CLINICAL AND LABORATORY CHARACTERISTICS OF THE MODERN COURSE OF INFECTIOUS MONONUCLEOSIS AND THE ALGORITHM FOR ESTABLISHING THE DIAGNOSIS
DOI:
https://doi.org/10.11603/1681-2727.2025.4.15702Keywords:
infectious mononucleosis, typical course, atypical course, virocytes, lymphocytosis, transaminases, LDH, diagnostic algorithmAbstract
Objective. To evaluate the diagnostic significance of clinical manifestations and laboratory markers in patients with typical and atypical infectious mononucleosis (IM) and to develop a diagnostic algorithm based on the obtained results.
Patients and methods. A multicenter retrospective cohort study included 159 patients aged 16–65 years, divided into groups of typical IM (n=86), atypical IM (n=51), and acute respiratory viral infection (n=22). Clinical symptoms, ultrasound parameters of the liver and spleen, hemograms, biochemical indicators (alanine aminotransferase (ALT), aspartate aminotransferase (AST), lactate dehydrogenase (LDH), and alkaline phosphatase (ALP)), as well as polymerase chain reaction (PCR) and serological test results were analyzed. Statistical processing was performed using Python.
Results. Significant intergroup differences were identified. The highest diagnostic informativeness was demonstrated by virocytes (20 % in typical IM, 16 % in atypical IM, 1 % in controls), lymphocytosis, and increased ALT, AST, and LDH activity. ROC analysis confirmed the leading role of virocytes (AUC=1.0), as well as the significance of ALT (AUC=0.972), lymphocytes (AUC=0.970), and LDH (AUC=0.930).
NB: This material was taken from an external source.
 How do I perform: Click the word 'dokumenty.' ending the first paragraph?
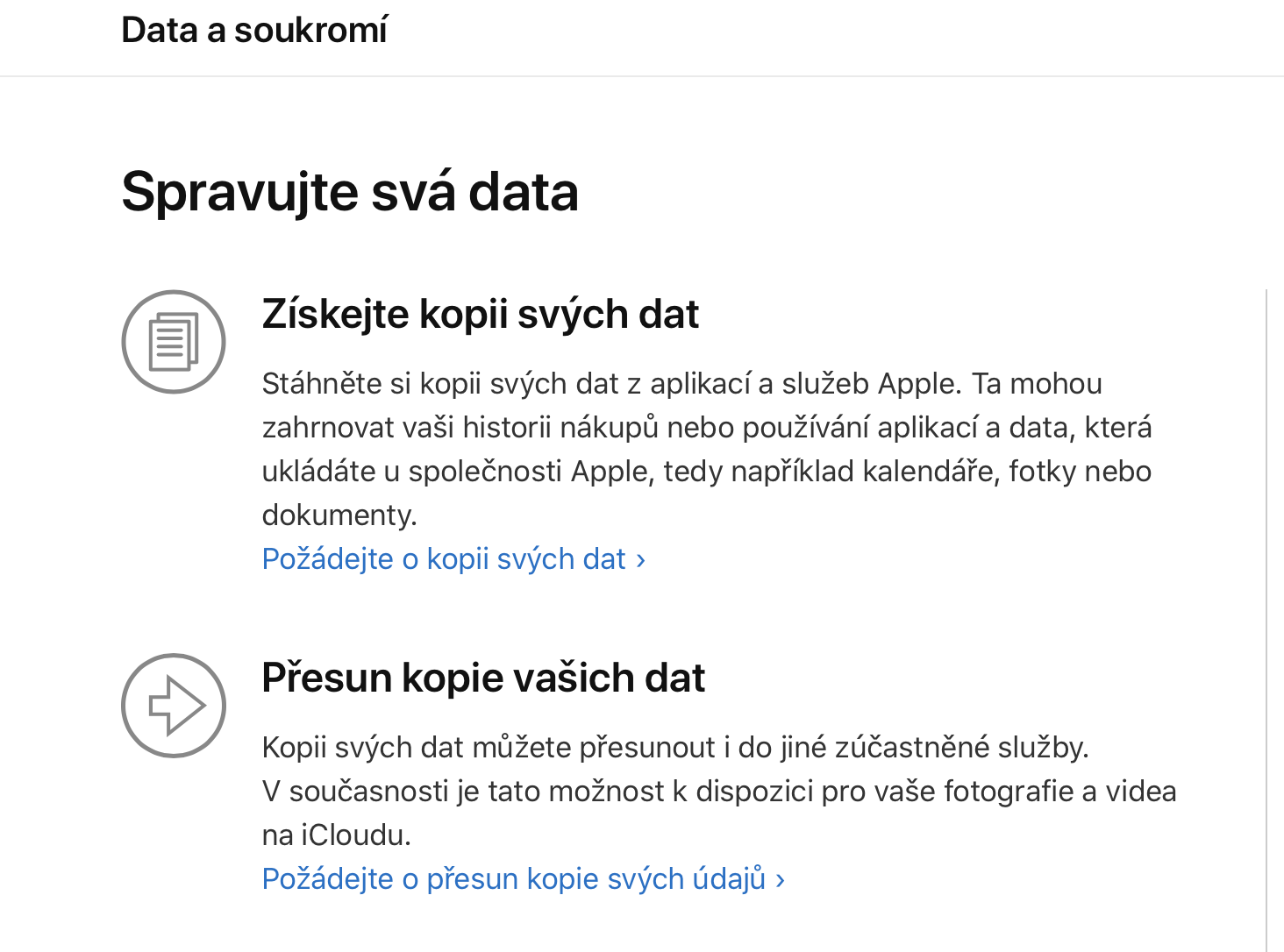coord(339,515)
Based on threshold values of virocytes ≥3 %, lymphocytes ≥50 %, ALT ≥36 U/L, and LDH ≥392 U/L, a 12-point scale was developed with a sensitivity of 95.6 % and specificity of 100 %.
Conclusions. Virocytes are the most specific indicator of IM, while elevated ALT and LDH activity serve as important auxiliary criteria, with LDH enabling differentiation between typical and atypical courses. The developed scale optimizes IM diagnosis.